Sun, Nov 25, 2018 - Page 3 News List

Gorilla accepts two muntjacs as house guests at Taipei Zoo

By Tsai Ya-hua and Jonathan Chin  /  Staff reporter, with staff writer

Diago the gorilla sits in his enclosure at Taipei Zoo in an undated photograph.

Photo provided by Taipei Zoo

Two weeks after the Taipei Zoo began an experiment with a mixed-species enclosure, Diago the gorilla is living with a pair of Formosan Reeve’s muntjacs introduced to his enclosure without incident, which bodes well for the project’s success, the zoo said.

Earlier this year, Diago’s pack mate, Pao Pao (寶寶), was sent to the Apenhuel Primate Park in the Netherlands, where he is expected to become a pack leader and breed with the females, the zoo said.

Concerned that loneliness and boredom might depress Diago, the zoo said it consulted with primate experts and made his enclosure a better facsimile of the wilderness by introducing other animals.

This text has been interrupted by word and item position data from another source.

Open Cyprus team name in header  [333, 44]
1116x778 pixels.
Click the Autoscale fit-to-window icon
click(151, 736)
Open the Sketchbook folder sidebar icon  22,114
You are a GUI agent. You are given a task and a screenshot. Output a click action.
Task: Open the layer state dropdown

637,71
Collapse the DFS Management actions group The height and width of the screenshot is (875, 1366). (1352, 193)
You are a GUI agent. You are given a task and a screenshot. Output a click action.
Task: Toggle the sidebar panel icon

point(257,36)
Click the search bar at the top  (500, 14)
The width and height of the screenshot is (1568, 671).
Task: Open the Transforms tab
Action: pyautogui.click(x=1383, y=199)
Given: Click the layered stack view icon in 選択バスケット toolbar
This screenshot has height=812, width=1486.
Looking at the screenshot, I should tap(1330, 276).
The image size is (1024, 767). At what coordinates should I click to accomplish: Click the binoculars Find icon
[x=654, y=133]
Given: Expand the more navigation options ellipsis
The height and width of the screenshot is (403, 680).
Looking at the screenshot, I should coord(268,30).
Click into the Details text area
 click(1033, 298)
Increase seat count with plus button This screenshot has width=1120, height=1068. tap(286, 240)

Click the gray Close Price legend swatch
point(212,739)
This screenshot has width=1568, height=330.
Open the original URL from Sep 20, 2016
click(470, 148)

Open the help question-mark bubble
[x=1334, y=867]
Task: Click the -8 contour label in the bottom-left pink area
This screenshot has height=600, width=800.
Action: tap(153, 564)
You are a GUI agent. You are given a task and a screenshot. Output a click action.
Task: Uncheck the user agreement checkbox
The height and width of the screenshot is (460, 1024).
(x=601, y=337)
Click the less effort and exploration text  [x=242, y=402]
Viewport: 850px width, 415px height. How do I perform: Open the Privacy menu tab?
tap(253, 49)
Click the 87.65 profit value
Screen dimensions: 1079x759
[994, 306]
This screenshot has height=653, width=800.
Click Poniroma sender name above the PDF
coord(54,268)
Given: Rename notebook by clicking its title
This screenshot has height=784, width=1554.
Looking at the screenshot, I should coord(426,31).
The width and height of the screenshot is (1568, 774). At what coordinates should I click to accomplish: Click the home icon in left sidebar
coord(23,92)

The muntjacs — a female and its female offspring — were chosen because they were least likely to cause trouble in the enclosure, the zoo said, adding that experts took great care to anticipate possible difficulties.

The night before the muntjacs were placed in the enclosure, the zoo’s head of its African animal division had a nightmare in which Diago became the size of King Kong and tore the muntjacs to pieces, the zoo said.

The fears were unfounded, as gorillas are herbivores and generally peaceful unless provoked by a threat to themselves or their pack, it said, adding that the muntjacs could run from Diago or hide in the unlikely event that he attacks them.

On Oct. 22, the muntjacs were put in the enclosure by themselves before zoo workers reintroduced Diago on Nov. 7, it said.

The gorilla intimidated the muntjacs by beating his chest, and they ran away and hid, the zoo said, but added that after two weeks around Diago, the muntjacs had learned to avoid him by minimizing their daytime activity and staying in a corner.

Diago seems to understand that the muntjacs do not pose a threat to his territory or status and he no longer intimidates them, the zoo said, adding that both species would benefit from their peaceful coexistence.